Here the job is to transcribe only the lines from the one containing "Task: Select the '2. Unit Prices' tab" through the last line below, exactly as written; please leave out pictures.

____ Data for processing

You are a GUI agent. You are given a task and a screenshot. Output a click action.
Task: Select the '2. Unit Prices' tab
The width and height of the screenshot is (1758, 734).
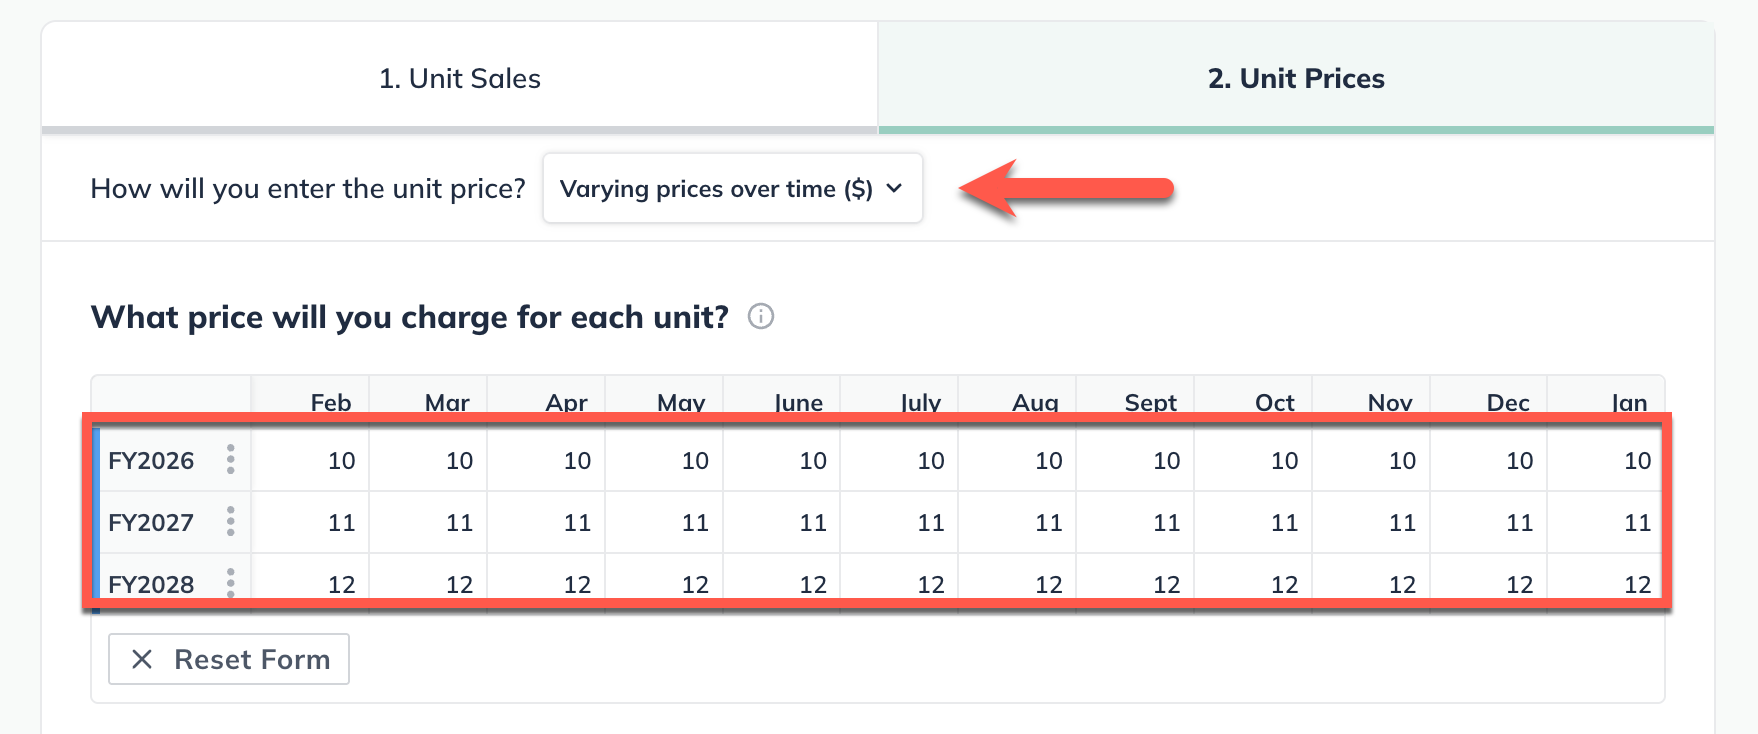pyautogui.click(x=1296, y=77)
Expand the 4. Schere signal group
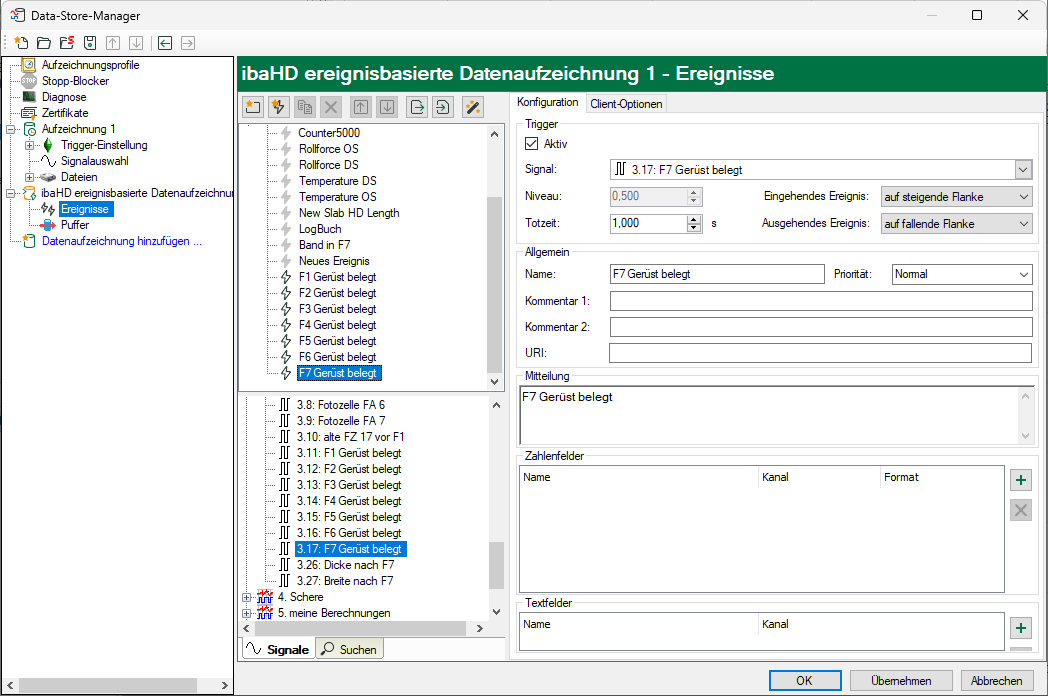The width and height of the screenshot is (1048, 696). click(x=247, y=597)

________

--- Output ---
Task: Select the '2. Unit Prices' tab
The width and height of the screenshot is (1758, 734).
pyautogui.click(x=1296, y=77)
Expand the 4. Schere signal group
The width and height of the screenshot is (1048, 696). click(x=247, y=597)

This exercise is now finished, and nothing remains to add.